Vilvoorde, Flanders, 1536
The acrid smoke is mingling with the chilled air of a Flemish October. Flames are licking up towards the lolling head of the executed man. Mercifully, he is already dead: strangled, rather than being subjected to the terrors of heat and flame. A friend in a high place must have secured him that relief. Yet, there was no reprieve for this scholar, for this master of words. He was the worst of criminals. He had dared to undermine the authority of the Church. He had considered that allowing people to form their own relationship with their God by allowing them to understand their holy book was acceptable. He had sown the seeds of social subversion, and he had threatened the immortal souls of all the inhabitants of that society. This man was a heretic. His crime was to have translated the Bible from Latin into the vernacular. This man was William Tyndale.
In 1536, being able to understand the Bible in your native tongue was thought unacceptable.
Christianity is the dominant force across the Roman Empire, but it is an empire that has been polarised in other respects. In the East, Greek is the predominant language. Here people have no difficulty understanding the New Testament: it had been written in Greek. There was also a reliable translation of the Old Testament from Hebrew to Greek in the form of the Septuagint. In the Latin-speaking West, things are different. There is no definitive translation of the Bible, and the texts that are available are beginning to diverge. In Pope Damasus' opinion, something must be done. To understand the Bible in the vernacular is pivotal to the growth and consolidation of the Church, but people must be reading identical versions of the text. Hence Damasus commissions a uniform translation of the Bible into common Latin, or vulgar Latin, which becomes the Vulgate Bible.
The scholar charged with completing this readily-understood Latin version of the Bible is Jerome, Damasus' secretary. He begins with the Gospels: they take him two years to complete. From here, he progresses to the Book of Psalms, and some other Old Testament books. However, in roughly 390, Jerome concludes that attempting to render text into Latin from a Greek translation of a Hebrew original is unacceptable. Rather than persevere using a Greek text, he decides to travel to the province of Palaestina to translate the Old Testament from Hebrew with the help of Jewish scholars and where necessary the support of the Greek translations by Aquila and Symmachus.

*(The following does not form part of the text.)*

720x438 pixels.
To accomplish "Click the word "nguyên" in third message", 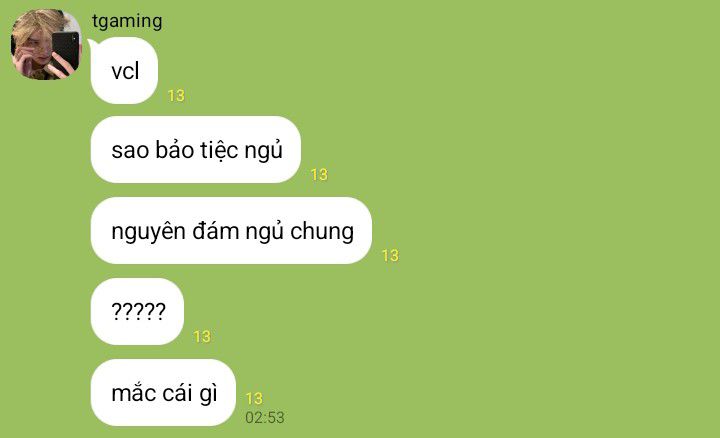I will (148, 232).
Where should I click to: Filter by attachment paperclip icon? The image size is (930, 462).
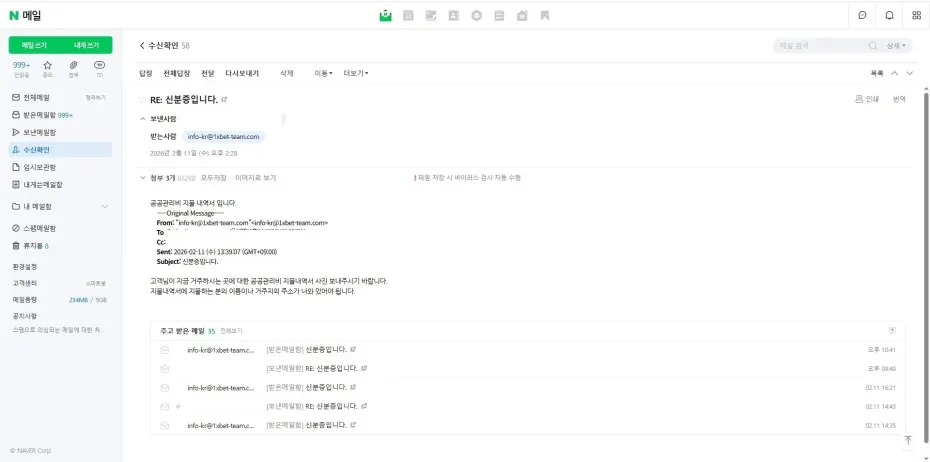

In approximately 405, Jerome completes this gargantuan task. Not only has he translated the Gospels from Greek to Latin, reworked old Latin translations of the other books of the New Testament, and studied Hebrew with Jewish scholars to enable him to include acceptable translations of the Old Testament, but he has also completed translations of the books of Judith and Tobit from Aramaic, which he considers to be apocryphal. Jerome and Augustine had disputed their inclusion, you see. Augustine won. It is possible that the translations of Acts, Epistles, and Revelation can be attributed to Rufinus the Syrian, one of Jerome's pupils, but that we'll never know.
Damasus had died in 383, but he had secured a Latin Bible that was readily accessible to any Latin speaker at the time. Although Jerome was a scholar, his translation had been deliberately lacking in style. It oscillated between free and literal, and never changed more than was absolutely necessary. Thus, in Mark, the term summus sacerdos is used; princeps sacerdotum is used throughout Matthew and Luke, whilst pontifex is used as the translation of 'high priest' in John. If this project had been about people understanding what the book said, then it had achieved its aim.
Trento, Italy, 1546
After Luther had published his 95 Theses, Germany had virtually imploded under the strain of religious warfare, Tyndale had published Bibles in English, and Henry VIII had broken away from Rome, the Roman Catholic Church realises that it needs to set its house in order and recompose itself. It does this at the Council of Trent. Amongst other things, the Church reaffirms Jerome's Vulgate translation as the official version of the Bible to be used throughout the Roman Catholic Church. Unfortunately, after years of copying the manuscripts by hand, inconsistencies and mistakes have begun to appear, prompting the Church to commission a full revision and republication. This revision, known as the Sistine Vulgate (after Pope Sixtus) is implemented so hastily that it itself contains frequent errors. It is recalled, re-revised, and re-released in 1592 under Pope Clement VIII, bringing the Clementine Vulgate. This version of the Bible will remain the standard text of the Roman Catholic Church until the Second Vatican Council, in 1962.
There is a sense of purposefulness throughout Rome. Pope John XXIII has decreed that he wants: 'to throw open the windows of the Church so that we can see out and the people can see in,' so he convenes Vatican II. One of the many issues under discussion is making scripture more accessible to everyone. Much like Damasus wanting the western flock to be able to study the Bible in their native tongue, John XXIIII wants all Catholics to be able to read the Bible in the language that comes naturally to them. Although the Vulgate translation was to remain the official Latin version of the Bible — and was to be reissued again in 1979 as the Nova Vulgata — it hadn't served its purpose of being the text that everyone could understand for roughly 1500 years. It was time to change. I think Damasus would have been proud.